Na Grécia e Roma antigas, eram usadas como alimento, iguaria apreciada pelos nobres. Servia também como remédio: cozidas, curavam os males da bexiga. Apesar de seu som ser estridente, eram usadas para produzir um remédio para a dor de ouvido.

As lendas sobre elas nasceram no Oriente e depois foram trazidas para a Grécia, sempre transmitidas oralmente. Foram os romanos que as introduziram na escrita. Ésopo foi o primeiro a criar a fábula da cigarra e da formiga, depois reproduzida por La Fontaine. Sabemos que as fábulas são historietas com animais como personagens, dirigidas às crianças e embutem sempre um ensinamento, a moral da história.

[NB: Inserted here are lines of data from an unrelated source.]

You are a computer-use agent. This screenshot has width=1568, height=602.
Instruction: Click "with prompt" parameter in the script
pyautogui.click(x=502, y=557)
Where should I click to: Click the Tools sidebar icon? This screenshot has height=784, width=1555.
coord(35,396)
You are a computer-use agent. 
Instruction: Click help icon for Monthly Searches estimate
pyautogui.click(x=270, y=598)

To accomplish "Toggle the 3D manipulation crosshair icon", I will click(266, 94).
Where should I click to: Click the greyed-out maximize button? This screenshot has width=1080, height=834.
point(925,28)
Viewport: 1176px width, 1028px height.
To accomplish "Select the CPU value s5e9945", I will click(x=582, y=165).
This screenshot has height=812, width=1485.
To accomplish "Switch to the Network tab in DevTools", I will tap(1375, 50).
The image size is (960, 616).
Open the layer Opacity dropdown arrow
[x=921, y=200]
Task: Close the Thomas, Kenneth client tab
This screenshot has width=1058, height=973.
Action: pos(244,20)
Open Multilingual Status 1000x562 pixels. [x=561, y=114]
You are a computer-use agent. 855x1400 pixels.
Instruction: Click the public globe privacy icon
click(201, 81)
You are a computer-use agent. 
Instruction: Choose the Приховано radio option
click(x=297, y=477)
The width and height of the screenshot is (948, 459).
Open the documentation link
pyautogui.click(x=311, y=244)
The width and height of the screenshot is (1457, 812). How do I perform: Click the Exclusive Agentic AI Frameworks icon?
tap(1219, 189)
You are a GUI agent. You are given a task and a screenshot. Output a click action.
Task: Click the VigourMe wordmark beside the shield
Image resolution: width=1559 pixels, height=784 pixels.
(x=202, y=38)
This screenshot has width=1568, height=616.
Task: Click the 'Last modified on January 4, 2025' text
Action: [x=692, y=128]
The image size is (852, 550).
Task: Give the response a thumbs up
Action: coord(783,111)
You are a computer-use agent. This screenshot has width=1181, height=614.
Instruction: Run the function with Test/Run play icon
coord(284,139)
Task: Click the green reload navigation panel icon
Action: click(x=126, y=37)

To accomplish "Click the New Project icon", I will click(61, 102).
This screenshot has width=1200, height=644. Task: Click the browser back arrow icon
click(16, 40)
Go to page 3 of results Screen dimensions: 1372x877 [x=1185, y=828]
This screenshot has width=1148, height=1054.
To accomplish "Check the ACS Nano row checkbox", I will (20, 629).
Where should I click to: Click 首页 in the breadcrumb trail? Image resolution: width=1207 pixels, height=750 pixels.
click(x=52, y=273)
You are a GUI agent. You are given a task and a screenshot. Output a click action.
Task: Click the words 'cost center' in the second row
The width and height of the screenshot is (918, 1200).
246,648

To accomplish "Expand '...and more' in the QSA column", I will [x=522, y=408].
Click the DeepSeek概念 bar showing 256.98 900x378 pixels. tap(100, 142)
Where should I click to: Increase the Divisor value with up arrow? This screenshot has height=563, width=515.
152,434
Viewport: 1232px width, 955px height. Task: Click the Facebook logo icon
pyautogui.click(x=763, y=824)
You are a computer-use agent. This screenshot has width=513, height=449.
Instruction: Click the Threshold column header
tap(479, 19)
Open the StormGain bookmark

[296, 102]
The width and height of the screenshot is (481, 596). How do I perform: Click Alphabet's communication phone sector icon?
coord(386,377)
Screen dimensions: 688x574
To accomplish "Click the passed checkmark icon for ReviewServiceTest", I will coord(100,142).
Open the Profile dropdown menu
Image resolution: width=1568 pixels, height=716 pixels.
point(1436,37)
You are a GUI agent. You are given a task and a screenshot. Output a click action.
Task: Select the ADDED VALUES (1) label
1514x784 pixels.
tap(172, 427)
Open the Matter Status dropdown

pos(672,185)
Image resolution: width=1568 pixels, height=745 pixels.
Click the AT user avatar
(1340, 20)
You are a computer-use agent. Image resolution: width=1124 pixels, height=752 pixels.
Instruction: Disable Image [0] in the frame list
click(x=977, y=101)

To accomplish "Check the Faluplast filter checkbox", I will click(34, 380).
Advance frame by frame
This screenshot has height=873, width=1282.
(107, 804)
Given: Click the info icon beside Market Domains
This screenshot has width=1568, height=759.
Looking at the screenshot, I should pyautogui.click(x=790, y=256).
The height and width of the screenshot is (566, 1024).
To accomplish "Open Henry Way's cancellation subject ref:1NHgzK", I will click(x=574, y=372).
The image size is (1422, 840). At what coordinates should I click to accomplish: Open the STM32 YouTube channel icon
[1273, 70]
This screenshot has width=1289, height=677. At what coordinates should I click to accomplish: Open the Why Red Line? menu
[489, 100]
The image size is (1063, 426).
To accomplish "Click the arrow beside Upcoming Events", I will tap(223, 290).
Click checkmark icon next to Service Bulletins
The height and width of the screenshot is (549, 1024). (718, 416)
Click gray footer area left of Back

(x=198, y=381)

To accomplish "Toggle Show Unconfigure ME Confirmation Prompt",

Na nossa fábula, a formiga representa a trabalhadora, que dá duro para juntar alimento e acumular reservas para o inverno e a cigarra está sempre cantando, gozando as delícias do hoje, sem se preocupar com o futuro. Chegado o tempo duro do inverno, a ci­garra bate à porta da formiga em busca de abrigo e alimento e é por ela repelida: “Enquanto eu trabalhava e penava, você ficava o tempo todo cantando e sendo imprevidente. Agora, não lhe darei acolhida”.
Talvez os autores citados, quando redigiram a fábula, não sabiam do ciclo de vida de nosso inseto. A cigarra não chega a viver nem até o final do verão, mas suas ninfas sobrevivem ao inverno confortavelmente instaladas na raiz de um vegetal.

Termino esta crônica ao som de várias cigarras que povoam as árvores de meu quintal. A beleza do som permitiu a minha divaga­ção acima. Embora intenso, variado mas curto, marca este período do ano. Mais uma bênção que a Natureza nos oferece gratuitamente.